Doesn't look like the lack of L3 makes that much difference to me (except abby finereader), just turbo seems to fail to clock up even a tiny bit with multithreaded loads and never reaching anything close to the max even with single-threaded loads.
Yea you are right that L3 would have cost a lot for a little gain. Turbo seems to either be very limited or bugged.
 
Regarding DDR3 speed, 1066 and 1333 are common in notebooks and that's where this chip is most interesting I think.
Still poor excuse for using ddr3-1333 even on the desktop. Maybe though we'll see ddr3-1600 a bit more in notebooks now? Let's face it up to now there just wasn't much incentive to use faster memory in notebooks. Well intel didn't support it at all, not sure about AMD but it would have been totally pointless anyway. The (presumably pretty small) power draw disadvantage should be well worth the faster graphics you get from ddr3-1600 I think. Though I'm wondering why it only supports low-voltage ddr3-1333 and not the low-voltage ddr3-1600 version - but few notebooks use low-voltage dimms today.
 
L3 cache makes a LOT of sense if you make that available to the IGP too, but I think AMD tried to stick to "old" graphics (and cpu) core without serious redesign (after all, it's their first 32nm chip). Trinity should probably show what this can do, at least I'd hope so, given intel already does that (and Ivy Bridge could potentially come close to Llano in IGP performance).

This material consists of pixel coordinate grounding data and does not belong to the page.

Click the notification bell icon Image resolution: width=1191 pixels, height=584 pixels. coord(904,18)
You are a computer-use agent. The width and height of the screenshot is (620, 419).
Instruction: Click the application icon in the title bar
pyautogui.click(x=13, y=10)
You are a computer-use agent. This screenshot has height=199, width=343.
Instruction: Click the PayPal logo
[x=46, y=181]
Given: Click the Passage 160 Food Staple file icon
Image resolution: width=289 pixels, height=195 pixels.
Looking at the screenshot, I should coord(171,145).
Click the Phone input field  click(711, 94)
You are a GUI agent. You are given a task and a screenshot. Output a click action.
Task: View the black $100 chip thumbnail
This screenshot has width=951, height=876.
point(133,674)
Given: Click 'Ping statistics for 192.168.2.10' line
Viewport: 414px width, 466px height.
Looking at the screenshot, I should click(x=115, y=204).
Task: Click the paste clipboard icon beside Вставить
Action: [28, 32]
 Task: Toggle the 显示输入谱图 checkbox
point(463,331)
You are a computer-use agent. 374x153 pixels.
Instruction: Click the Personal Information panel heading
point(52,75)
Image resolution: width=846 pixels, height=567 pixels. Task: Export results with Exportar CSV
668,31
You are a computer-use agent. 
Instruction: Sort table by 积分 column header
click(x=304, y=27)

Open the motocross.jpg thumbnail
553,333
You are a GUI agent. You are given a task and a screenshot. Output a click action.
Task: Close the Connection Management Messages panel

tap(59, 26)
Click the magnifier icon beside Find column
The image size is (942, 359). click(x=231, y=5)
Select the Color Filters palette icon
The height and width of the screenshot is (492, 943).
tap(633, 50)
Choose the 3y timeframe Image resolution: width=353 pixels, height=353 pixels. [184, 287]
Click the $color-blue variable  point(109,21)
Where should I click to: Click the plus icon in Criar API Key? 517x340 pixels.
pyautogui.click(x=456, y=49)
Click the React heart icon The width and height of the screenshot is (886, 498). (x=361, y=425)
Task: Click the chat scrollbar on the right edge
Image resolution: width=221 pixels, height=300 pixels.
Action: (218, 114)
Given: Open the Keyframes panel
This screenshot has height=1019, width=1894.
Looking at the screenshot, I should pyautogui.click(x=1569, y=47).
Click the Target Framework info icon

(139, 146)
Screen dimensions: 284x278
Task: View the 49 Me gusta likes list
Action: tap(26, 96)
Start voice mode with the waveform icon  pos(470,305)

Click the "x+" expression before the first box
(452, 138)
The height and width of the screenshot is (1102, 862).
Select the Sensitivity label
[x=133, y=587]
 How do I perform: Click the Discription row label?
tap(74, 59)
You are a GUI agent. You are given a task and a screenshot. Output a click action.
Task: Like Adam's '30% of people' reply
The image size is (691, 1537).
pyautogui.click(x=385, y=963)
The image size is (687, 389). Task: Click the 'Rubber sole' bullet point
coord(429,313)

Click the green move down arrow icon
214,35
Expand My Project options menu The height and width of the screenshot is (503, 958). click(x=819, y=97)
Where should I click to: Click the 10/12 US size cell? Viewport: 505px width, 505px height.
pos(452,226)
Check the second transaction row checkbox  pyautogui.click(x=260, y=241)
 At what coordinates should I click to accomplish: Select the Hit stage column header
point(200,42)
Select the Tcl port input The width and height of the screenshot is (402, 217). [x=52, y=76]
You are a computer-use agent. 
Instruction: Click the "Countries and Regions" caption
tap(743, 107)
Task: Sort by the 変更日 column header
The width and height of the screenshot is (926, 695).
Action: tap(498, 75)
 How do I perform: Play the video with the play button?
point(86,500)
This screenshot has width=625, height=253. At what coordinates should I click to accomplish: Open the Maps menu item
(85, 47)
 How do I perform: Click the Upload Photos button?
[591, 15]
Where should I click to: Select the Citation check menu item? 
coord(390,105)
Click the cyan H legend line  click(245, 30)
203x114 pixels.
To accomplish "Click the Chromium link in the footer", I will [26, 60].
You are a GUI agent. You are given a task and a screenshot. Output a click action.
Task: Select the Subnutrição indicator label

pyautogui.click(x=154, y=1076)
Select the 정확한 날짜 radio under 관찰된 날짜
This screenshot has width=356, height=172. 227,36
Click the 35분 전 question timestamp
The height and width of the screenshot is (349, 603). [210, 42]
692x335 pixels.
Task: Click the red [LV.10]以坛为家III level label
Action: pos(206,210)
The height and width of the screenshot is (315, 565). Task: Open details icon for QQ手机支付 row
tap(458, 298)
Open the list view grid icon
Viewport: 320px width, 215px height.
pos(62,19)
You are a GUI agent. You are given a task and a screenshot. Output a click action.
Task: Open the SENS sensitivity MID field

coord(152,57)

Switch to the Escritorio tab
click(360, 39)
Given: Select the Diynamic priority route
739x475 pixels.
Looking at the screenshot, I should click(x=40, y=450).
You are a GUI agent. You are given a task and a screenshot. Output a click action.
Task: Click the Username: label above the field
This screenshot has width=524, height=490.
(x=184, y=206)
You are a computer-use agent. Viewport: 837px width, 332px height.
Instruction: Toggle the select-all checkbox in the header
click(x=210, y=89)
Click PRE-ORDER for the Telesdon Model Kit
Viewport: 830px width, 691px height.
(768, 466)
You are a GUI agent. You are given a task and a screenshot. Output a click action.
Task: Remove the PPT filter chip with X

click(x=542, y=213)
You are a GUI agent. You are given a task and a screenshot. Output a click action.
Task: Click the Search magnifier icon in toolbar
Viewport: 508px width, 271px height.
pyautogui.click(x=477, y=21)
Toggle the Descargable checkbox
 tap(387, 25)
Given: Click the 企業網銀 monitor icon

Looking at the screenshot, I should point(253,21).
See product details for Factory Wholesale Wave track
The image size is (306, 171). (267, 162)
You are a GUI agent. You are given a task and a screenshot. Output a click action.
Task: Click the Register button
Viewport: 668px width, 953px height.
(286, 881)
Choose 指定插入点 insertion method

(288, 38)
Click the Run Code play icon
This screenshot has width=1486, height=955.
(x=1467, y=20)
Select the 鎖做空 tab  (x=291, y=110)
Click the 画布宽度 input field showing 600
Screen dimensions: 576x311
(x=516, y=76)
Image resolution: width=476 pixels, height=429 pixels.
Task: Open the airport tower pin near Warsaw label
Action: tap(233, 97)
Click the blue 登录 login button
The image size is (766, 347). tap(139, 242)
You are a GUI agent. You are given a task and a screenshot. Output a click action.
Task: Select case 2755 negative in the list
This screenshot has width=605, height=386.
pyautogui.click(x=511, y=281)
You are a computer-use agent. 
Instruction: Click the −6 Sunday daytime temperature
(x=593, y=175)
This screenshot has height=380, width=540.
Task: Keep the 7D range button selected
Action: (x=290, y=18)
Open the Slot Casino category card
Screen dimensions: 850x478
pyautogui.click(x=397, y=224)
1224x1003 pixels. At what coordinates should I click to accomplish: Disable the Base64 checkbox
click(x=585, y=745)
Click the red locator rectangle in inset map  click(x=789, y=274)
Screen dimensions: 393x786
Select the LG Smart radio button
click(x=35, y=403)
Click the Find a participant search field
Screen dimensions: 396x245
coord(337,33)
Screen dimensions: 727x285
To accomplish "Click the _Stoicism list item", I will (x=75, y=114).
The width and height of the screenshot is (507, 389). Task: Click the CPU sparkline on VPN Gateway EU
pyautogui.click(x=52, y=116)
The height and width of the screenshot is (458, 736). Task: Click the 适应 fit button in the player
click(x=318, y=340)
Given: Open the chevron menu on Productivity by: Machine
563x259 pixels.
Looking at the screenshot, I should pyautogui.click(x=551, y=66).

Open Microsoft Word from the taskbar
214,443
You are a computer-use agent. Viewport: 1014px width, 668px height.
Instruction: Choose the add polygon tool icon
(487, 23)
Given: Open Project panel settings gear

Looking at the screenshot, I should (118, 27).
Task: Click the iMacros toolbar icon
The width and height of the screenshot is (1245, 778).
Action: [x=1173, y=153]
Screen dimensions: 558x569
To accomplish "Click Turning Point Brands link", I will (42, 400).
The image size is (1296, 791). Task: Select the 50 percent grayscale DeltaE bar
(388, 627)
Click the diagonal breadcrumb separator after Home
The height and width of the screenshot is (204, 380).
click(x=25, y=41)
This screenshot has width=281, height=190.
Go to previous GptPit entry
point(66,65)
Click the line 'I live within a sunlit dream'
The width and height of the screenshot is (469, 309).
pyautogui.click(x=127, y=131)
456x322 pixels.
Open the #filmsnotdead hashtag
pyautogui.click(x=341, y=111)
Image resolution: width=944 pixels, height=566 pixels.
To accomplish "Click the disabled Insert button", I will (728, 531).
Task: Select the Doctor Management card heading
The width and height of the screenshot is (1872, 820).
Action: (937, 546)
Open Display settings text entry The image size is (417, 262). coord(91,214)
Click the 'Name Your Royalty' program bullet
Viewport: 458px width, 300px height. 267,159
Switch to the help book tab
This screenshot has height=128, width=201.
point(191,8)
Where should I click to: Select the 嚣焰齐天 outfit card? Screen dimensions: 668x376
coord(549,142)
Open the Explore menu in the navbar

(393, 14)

and that classic shared memory architecture worked better.
sandy bridge has this little problem where the performance tanks if all CPU threads are fully loaded while amd keeps the GPU usable.
once again Intel is the high rev and high tech small gasoline engine, and AMD is the clunky turbo diesel that falls short on power, but is steady when hauling big loads and is quite advanced on its own too. :devilish:
 
and that classic shared memory architecture worked better.
sandy bridge has this little problem where the performance tanks if all CPU threads are fully loaded while amd keeps the GPU usable.
once again Intel is the high rev and high tech small gasoline engine, and AMD is the clunky turbo diesel that falls short on power, but is steady when hauling big loads and is quite advanced on its own too. :devilish:
I've seen these benches but there was no proof it was due to the L3 sharing. Even if it was though there are ways to solve this (could reserve portions of the L3 cache to either cpus or gpu for instance), in any case I expect sharing L3 between cpu and gpu is going to be inevitable for next gen, the advantages are just too big.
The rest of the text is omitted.